_EXERCISE DETAILS_
Please put the rows from the line containing "Given: Open the calendar" up to and including the final row into a numbered list, leaving out any blank lines.
================
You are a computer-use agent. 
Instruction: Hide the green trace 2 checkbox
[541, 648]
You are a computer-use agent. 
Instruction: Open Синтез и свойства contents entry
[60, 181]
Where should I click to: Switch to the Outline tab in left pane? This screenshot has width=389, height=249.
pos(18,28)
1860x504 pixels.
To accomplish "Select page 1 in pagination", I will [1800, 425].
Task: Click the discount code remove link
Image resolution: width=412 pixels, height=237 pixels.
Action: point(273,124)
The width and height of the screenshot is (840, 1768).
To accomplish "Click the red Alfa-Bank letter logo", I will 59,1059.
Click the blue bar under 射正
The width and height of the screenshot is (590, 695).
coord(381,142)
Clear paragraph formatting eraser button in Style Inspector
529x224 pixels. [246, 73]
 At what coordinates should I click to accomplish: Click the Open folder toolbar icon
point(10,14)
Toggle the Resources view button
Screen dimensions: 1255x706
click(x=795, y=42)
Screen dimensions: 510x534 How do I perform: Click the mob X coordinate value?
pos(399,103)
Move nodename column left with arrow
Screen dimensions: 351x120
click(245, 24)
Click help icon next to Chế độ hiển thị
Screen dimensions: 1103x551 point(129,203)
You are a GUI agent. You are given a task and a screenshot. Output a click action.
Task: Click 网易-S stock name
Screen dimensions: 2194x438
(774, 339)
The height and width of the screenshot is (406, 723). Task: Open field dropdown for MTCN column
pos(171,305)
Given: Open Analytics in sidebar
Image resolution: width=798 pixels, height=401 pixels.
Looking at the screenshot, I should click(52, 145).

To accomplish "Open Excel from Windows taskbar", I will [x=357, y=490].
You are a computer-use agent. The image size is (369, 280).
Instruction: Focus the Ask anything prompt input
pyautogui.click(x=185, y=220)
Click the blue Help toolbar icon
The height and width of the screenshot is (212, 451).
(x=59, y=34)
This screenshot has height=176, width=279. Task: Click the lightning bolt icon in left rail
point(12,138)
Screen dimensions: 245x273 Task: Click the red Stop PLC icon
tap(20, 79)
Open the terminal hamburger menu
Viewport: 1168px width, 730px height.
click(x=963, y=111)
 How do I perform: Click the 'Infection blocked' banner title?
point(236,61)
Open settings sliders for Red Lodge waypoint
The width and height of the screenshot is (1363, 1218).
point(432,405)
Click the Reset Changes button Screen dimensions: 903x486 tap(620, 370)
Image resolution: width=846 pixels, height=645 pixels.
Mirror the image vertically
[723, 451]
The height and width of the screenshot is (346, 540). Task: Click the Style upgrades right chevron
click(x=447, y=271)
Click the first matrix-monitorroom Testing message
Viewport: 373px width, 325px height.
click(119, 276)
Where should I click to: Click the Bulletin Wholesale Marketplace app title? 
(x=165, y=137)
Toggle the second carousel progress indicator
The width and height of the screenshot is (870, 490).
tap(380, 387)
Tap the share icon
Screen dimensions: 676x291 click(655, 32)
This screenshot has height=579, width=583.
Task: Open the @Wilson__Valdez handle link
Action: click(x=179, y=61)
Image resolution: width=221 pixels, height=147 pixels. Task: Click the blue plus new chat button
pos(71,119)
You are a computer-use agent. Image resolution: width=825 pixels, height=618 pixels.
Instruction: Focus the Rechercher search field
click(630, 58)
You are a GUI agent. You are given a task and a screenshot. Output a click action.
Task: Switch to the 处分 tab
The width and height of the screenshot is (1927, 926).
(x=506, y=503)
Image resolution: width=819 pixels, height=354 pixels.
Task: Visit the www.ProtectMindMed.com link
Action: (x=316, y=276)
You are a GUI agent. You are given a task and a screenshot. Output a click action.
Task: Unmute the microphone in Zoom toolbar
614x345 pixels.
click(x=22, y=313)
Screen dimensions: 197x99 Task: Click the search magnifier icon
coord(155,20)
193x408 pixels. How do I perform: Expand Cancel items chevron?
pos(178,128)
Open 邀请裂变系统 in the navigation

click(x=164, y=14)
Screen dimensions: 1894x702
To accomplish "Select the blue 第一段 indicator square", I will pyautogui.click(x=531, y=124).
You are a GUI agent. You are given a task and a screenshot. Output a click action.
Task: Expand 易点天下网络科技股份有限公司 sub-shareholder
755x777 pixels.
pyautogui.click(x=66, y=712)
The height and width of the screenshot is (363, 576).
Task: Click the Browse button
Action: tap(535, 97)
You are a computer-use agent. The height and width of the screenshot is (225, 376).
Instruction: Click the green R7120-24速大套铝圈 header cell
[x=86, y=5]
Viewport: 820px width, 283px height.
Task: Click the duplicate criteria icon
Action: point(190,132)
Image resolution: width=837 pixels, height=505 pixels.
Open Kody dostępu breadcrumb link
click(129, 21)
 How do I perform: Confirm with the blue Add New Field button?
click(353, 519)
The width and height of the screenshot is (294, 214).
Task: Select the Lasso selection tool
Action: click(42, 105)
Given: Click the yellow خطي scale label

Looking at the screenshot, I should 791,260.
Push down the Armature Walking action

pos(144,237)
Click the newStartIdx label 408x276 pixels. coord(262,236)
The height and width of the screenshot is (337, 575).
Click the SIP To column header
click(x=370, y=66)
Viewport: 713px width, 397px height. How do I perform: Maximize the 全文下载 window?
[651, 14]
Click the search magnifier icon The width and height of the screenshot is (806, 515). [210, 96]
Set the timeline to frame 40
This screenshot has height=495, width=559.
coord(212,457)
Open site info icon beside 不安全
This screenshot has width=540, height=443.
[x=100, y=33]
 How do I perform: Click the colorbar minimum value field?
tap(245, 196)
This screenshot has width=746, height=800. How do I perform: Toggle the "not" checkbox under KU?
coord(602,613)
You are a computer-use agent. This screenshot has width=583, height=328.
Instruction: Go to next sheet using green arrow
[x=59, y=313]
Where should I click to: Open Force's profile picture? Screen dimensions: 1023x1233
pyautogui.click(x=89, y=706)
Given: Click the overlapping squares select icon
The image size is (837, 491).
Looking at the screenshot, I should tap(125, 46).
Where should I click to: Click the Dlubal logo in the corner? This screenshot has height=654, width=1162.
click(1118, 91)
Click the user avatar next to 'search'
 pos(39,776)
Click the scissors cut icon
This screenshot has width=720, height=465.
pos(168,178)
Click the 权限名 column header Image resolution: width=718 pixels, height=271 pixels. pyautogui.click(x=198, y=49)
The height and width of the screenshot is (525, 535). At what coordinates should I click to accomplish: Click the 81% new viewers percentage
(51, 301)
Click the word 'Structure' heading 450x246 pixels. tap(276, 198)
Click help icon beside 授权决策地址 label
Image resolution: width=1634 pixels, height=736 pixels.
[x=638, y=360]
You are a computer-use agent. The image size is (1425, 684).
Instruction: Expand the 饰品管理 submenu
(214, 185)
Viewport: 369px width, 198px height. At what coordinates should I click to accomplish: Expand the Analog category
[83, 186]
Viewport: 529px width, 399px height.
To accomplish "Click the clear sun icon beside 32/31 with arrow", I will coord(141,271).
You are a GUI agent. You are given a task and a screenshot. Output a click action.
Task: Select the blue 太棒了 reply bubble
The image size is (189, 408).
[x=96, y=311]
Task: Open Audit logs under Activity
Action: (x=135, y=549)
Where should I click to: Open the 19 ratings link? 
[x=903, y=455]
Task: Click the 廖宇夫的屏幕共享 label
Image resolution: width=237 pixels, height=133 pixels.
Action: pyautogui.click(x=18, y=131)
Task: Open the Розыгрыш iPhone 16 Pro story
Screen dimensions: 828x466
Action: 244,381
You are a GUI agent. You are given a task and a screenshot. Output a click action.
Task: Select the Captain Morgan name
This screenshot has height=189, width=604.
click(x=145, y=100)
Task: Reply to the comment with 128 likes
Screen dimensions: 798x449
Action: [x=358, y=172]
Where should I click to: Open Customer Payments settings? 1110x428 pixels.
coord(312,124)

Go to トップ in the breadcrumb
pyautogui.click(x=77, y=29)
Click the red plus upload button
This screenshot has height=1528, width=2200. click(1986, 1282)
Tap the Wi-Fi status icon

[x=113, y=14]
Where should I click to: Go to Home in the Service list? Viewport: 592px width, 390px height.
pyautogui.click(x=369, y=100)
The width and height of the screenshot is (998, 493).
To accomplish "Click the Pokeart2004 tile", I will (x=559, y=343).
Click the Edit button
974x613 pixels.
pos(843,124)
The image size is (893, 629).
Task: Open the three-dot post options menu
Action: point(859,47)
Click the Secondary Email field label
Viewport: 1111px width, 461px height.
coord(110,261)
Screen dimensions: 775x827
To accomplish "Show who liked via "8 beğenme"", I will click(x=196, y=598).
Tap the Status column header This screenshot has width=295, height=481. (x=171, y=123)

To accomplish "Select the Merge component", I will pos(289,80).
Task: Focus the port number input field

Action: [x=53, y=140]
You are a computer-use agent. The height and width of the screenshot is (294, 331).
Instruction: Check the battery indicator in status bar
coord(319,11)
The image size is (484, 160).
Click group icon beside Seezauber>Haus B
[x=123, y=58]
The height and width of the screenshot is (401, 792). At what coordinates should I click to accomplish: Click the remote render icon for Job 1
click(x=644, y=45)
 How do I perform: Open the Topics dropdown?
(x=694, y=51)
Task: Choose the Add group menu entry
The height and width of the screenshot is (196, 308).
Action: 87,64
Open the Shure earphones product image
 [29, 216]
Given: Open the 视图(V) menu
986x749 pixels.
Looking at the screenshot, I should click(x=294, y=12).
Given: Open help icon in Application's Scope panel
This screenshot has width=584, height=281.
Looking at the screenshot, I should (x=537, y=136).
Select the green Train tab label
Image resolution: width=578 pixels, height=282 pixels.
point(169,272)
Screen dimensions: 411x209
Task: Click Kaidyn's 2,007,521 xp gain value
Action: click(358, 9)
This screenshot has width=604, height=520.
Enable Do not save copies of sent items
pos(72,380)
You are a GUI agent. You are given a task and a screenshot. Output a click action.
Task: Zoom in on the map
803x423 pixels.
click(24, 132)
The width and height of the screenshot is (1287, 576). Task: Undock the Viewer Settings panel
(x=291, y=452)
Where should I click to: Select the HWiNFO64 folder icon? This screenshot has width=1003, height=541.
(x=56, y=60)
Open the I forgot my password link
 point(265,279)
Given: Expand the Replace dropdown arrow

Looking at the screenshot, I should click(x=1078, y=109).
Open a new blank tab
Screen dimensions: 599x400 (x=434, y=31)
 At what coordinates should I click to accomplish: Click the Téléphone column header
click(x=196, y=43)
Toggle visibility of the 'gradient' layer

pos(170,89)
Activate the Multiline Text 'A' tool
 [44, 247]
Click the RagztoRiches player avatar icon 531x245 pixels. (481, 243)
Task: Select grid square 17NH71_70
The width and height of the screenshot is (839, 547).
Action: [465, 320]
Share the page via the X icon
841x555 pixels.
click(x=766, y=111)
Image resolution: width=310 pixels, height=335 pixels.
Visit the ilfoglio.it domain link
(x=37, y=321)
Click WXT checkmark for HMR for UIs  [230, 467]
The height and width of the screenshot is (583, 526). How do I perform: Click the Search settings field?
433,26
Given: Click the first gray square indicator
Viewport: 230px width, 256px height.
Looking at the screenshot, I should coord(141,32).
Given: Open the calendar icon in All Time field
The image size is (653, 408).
================
_WRITTEN RESPONSE_
1. Given: Open the calendar icon in All Time field
2. The image size is (653, 408).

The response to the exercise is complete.